Question

A video game producer is using the quadratic function f(x) = 4 - x^2 to model the path of an arrow shot by a game player. The point (2,3) represents the top of the castle wall.
If the player moves so that the arrow will clear the wall at the maximum height, what is the new function that the game producer would need to use. Explain.

Answer 1

I know we need to have a horizontal shift. f(x+k)
Just can't figure out how to solve it.

Answer 2

First work out where the maximum of this function occurs

Answer 3

@jim_thompson5910 could you help?

Answer 4

Yes - that is what I wanted @studygeek15 to calculate.
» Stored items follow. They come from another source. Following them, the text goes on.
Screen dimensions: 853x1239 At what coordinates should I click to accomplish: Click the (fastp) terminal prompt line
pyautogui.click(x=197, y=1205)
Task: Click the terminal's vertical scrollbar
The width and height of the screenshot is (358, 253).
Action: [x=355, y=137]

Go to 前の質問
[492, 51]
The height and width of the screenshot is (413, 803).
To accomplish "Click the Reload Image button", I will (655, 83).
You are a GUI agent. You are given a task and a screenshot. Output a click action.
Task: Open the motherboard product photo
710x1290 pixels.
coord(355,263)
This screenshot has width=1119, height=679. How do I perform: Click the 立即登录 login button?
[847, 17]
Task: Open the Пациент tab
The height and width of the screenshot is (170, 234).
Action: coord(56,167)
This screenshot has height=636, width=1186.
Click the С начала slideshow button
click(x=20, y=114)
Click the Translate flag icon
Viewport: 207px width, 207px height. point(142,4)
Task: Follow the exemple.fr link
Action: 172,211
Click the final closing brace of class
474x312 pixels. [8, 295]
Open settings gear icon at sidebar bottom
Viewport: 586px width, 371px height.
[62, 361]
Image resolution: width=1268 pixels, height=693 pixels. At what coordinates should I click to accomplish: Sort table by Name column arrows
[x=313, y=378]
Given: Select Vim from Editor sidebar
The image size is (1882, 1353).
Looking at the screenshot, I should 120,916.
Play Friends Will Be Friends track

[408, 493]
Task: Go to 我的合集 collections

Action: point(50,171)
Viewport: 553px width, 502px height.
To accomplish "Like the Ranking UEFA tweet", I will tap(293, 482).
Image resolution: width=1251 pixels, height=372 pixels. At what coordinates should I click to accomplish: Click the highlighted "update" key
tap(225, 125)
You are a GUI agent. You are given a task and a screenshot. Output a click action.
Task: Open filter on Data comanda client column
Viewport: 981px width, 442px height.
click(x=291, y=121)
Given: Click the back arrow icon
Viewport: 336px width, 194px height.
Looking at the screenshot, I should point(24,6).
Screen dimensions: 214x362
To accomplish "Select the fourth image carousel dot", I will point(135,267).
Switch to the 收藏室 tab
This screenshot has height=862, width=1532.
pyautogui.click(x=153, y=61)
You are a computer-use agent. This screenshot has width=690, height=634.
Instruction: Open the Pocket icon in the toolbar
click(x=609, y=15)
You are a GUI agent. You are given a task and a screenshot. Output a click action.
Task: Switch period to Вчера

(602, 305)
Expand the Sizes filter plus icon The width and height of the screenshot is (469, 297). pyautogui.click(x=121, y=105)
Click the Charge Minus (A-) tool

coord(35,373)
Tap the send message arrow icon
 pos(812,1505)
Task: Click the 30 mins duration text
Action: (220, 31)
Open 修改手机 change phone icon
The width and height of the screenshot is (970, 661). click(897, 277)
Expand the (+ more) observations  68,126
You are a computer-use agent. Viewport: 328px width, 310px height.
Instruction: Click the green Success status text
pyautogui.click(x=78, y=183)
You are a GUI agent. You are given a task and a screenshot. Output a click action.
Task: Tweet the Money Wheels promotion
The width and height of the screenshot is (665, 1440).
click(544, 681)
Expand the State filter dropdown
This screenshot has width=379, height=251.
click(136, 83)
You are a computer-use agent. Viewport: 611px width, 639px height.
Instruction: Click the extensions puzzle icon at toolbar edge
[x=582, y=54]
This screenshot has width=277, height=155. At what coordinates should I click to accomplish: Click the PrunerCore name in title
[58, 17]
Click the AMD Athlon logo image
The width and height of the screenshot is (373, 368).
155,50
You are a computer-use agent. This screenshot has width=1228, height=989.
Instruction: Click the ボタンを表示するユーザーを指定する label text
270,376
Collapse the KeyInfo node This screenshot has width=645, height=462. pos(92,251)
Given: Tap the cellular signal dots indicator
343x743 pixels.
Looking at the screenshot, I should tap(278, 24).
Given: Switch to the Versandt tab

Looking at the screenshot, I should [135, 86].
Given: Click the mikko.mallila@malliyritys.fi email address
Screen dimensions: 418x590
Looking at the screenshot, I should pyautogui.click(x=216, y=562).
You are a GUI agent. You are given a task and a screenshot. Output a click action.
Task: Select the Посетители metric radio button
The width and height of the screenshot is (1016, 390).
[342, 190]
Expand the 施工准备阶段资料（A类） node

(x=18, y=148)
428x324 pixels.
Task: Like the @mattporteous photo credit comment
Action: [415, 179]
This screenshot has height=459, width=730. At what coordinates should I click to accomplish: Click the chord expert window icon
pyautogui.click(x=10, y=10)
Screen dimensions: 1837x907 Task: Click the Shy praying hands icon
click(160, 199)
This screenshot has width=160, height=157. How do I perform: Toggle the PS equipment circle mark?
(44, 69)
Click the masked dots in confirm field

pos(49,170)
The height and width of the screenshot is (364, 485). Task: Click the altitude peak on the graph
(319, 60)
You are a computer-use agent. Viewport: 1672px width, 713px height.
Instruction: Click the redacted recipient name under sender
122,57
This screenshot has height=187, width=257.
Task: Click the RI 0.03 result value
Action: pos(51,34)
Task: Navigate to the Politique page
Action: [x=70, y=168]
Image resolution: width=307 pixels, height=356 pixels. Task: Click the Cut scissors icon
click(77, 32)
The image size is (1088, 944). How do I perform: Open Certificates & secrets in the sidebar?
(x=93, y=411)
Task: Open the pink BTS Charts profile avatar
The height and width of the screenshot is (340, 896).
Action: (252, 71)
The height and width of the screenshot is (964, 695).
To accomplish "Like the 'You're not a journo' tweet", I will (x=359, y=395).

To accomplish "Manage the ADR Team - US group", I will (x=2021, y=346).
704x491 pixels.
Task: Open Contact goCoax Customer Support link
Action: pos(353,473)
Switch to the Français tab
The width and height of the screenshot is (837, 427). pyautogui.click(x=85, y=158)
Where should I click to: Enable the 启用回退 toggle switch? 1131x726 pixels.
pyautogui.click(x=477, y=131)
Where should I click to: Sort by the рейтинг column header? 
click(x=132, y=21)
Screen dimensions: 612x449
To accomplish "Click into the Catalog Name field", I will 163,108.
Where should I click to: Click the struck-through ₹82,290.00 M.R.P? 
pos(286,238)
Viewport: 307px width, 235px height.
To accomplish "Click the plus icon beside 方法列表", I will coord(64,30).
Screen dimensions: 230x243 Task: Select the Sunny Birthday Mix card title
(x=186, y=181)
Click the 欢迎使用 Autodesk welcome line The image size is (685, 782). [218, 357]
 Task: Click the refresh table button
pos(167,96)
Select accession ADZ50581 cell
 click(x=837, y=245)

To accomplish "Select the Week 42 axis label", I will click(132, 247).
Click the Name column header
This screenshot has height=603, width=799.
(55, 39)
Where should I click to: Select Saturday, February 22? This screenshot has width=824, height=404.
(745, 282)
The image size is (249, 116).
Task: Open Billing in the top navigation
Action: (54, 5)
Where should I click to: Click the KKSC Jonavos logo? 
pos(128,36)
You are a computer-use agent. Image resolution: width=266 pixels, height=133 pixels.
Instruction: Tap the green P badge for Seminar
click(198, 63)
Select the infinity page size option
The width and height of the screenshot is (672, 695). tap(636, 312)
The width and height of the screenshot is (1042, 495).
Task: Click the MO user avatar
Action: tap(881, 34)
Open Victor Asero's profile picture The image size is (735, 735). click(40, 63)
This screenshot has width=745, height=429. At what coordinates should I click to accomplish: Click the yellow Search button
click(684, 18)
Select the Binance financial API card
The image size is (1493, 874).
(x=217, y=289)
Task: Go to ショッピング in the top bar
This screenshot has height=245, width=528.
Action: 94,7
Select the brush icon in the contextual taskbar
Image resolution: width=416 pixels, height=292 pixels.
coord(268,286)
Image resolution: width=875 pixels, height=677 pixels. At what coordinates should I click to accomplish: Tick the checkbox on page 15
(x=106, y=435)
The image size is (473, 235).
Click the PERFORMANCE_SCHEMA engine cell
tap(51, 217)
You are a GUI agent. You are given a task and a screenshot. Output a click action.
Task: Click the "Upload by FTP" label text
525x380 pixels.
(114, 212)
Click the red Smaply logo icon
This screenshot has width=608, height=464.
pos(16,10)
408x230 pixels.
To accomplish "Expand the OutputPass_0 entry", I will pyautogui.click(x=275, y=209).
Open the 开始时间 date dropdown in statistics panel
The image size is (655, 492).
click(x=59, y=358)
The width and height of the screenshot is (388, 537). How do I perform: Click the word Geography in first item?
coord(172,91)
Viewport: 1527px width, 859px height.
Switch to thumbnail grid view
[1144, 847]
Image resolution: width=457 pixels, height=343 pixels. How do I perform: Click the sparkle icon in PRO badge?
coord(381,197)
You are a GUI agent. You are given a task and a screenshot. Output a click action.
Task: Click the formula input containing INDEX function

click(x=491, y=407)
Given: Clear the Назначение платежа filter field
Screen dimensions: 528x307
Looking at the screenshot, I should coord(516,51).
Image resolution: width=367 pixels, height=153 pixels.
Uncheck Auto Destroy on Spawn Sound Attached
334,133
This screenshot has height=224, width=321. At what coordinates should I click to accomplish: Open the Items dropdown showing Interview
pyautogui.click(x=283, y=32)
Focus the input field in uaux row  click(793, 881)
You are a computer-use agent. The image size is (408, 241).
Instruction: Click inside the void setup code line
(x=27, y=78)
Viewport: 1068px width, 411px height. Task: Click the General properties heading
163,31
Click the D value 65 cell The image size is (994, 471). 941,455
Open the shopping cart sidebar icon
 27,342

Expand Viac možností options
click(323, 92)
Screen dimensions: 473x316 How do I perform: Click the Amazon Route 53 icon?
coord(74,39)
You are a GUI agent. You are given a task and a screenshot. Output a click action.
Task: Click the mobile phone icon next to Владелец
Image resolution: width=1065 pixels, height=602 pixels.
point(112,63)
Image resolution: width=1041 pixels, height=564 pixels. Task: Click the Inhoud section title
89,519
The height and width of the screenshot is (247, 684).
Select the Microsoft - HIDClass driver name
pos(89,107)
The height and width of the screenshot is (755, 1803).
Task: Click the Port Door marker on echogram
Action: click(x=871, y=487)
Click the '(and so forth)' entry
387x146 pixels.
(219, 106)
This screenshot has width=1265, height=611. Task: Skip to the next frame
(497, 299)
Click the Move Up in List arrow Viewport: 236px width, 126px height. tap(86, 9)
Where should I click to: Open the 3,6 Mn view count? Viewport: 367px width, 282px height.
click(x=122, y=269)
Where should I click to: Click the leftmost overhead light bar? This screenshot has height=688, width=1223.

You are also given the coordinates of the top of the wall as (2,3), so draw that in and then work out how to adjust the parabolar to that its max occurs above the wall

Answer 5

This is a better graph.
https://www.desmos.com/calculator/evuvxcssne

Answer 6

I knew what the original graph looks like. The vertex of the new graph has to be above (2,3), so the vertex should be (2,4) on the new graph. I dont understand how to work it out where the parabola's vertex would be at (2,4). I know its a horizontal shift of 2 units to the right.

Answer 7

If you shift a function \(f(x)\) by \(h\) units to the right, then it becomes \(f(x-h)\)

Answer 8

You might find this useful: http://www.mathsisfun.com/sets/function-transformations.html

Answer 9

I've tried it several times using the horizontal shift formula. I get
f(x) = (4 - x^2 - 2)
f(x) = 2 - x^2
But its not right. Am I doing it right?

Answer 10

/almost/

Answer 11

what you need to do is to replace every \(x\) term with \((x-2)\)

Answer 12

so what you should get is:\[f(x)=4-(x-2)^2\]

Answer 13

Oh okay. That's where I was getting confused. I didn't realize you replace x with x-2 Thank you for your help.

Answer 14

Would I need to go on and expand the (x-2)^2. Where my final answer would be -x^2 + 4x?

Answer 15

yes indeed - good work! :)